Whilst artificial intelligence has moved on from smart machines doing mundane, repetitive tasks, to more complex human-like behaviors such as beating humans at the strategy board game, Go, and algorithms that learn the more data you give them, instilling human-like qualities such as self-awareness and common sense into AI applications have not been solved yet. “[Self-awareness] is the last bastion of AI, which we may never conquer,” said George Zarkadakis, digital lead at risk management, insurance brokerage and advisory company Willis Towers Watson in the UK.
Corporate treasurers may not be out of a job yet, but they will have to adapt, or at least learn how to work with AI in their businesses. “Imagine a world,” says Zarkadakis, “where you can go beyond structured data and look at ‘dark data’—being able to predict risks that are not in your structured data and that can help you be a more creative person.”

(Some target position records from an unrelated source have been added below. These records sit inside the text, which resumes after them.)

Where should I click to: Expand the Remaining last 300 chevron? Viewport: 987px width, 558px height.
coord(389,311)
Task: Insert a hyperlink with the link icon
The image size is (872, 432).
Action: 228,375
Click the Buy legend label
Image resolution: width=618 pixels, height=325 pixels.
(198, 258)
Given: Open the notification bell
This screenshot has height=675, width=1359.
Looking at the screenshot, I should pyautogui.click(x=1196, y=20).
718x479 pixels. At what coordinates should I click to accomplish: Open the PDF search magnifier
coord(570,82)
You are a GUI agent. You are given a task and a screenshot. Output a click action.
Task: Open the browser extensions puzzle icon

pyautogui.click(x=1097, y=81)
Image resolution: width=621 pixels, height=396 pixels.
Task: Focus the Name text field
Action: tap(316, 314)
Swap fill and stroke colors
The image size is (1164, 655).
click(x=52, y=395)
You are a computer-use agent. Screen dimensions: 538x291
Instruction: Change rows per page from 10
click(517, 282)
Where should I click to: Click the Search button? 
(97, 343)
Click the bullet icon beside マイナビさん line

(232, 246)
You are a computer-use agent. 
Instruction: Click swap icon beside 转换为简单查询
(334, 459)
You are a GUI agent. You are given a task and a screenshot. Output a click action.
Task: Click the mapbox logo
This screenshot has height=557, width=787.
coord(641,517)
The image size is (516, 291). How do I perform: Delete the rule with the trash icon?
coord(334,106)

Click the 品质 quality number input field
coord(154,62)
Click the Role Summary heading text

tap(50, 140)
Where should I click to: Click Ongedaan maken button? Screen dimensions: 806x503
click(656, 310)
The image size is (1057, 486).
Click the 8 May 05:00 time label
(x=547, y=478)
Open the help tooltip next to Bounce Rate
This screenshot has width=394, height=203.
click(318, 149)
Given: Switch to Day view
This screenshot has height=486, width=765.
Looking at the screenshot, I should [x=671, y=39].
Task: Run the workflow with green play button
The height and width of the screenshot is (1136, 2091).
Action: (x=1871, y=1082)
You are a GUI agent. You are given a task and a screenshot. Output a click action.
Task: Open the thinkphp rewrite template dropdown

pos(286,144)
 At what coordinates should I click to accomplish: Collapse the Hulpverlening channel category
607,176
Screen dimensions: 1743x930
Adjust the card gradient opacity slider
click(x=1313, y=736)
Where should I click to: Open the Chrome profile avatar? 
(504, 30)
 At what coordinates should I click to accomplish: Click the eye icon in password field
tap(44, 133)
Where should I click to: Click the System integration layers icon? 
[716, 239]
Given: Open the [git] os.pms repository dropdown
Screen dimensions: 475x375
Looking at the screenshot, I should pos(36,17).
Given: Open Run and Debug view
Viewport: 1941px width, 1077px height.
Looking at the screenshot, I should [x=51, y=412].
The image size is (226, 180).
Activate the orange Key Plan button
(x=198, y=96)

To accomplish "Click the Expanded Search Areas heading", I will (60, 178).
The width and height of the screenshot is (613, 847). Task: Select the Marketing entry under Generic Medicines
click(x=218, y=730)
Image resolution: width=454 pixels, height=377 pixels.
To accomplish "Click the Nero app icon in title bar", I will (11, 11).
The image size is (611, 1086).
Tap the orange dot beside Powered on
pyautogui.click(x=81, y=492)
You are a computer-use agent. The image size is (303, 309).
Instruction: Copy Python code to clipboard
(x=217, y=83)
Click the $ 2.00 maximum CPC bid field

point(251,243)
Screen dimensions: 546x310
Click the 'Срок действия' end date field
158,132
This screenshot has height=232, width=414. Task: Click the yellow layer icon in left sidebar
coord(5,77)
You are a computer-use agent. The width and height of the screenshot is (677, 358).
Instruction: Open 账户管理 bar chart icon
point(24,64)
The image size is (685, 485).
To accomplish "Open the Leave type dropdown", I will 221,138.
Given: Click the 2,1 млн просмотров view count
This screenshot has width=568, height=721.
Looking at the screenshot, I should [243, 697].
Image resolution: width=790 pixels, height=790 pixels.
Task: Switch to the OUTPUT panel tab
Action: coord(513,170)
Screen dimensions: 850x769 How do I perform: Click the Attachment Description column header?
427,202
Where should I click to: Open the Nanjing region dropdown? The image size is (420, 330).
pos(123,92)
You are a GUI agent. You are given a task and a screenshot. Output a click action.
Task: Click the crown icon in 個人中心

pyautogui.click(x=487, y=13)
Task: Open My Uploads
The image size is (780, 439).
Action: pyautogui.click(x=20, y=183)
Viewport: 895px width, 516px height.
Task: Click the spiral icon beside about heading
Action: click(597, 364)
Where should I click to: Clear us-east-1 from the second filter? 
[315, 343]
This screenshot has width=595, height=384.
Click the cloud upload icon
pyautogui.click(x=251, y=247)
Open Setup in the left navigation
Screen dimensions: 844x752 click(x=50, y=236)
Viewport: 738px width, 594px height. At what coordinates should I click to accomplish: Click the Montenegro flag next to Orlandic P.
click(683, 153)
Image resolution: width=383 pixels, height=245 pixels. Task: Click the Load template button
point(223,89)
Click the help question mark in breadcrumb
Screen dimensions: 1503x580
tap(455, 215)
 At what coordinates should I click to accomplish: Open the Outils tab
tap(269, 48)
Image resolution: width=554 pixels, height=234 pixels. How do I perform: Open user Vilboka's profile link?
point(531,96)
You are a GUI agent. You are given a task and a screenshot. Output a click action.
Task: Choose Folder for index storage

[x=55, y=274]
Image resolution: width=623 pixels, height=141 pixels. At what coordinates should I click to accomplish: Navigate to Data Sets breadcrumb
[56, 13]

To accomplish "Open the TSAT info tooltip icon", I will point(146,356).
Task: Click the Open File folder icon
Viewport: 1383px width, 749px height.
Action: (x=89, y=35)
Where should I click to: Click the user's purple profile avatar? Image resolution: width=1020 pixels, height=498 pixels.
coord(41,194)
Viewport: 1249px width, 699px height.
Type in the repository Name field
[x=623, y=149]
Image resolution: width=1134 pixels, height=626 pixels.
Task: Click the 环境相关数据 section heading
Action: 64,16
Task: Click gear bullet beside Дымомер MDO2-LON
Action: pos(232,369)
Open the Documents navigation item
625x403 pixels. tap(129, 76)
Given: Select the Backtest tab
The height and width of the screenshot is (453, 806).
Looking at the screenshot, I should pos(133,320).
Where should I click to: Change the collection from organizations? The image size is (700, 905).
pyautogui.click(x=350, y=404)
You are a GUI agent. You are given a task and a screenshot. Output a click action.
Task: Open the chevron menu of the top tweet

The rise of the machines is likely to favour those individuals who are generalists, , says Zarkadakis, rather than specialists. “If you’re a generalist that can bring people together to collaborate and work with data, you are less likely to be terminated. If you want to survive in this new world, you have to understand Big Data and be a people person.”
The right collaboration culture is needed to make AI work in a corporate environment says Zarkadakis. But there is a dark side to AI. “Technology companies may have a different agenda to society [when it comes to using AI],” says Zarkadakis, “that may not necessarily be what society wants to do.”
For most corporate treasurers, the widespread application of AI within their own businesses still seems like a distant prospect. Most of the work in this area is still being done in labs set up by technology companies like Google and Apple.
One of the areas, however, where AI could have significant ramifications for corporations and their finance departments is in applying complex machine learning algorithms to data to detect fraudulent transactions, for example, or more simply, getting the right information to the right person at the right time so they can do their job better.
Advances in computing power (Quantum computing) and data storage (in the Cloud) makes applying complex algorithms to large data sets to detect patterns unrecognizable to the human eye, more feasible than ever before.
However, if AI is to move from the lab to the real world and corporate treasuries, then a number of things need to happen, says Chris Wigley, a partner at McKinsey and COO of QuantumBlack, a McKinsey data analytics company. Firstly, he says companies need to identify data sets they can work with—they might be in their enterprise resource planning systems or they may have to create new data. Companies need to identify the “high value” opportunities, says Wigley, find the data sets that reflect reality, and build a portfolio of trials (not all of them will be successful).
Data security is also key, says Wigley. QuantumBlack recently appointed a chief trust officer and he says they try and instil data security into the “muscle memory” of all their employees–“it’s like cybersecurity “Kung Fu.”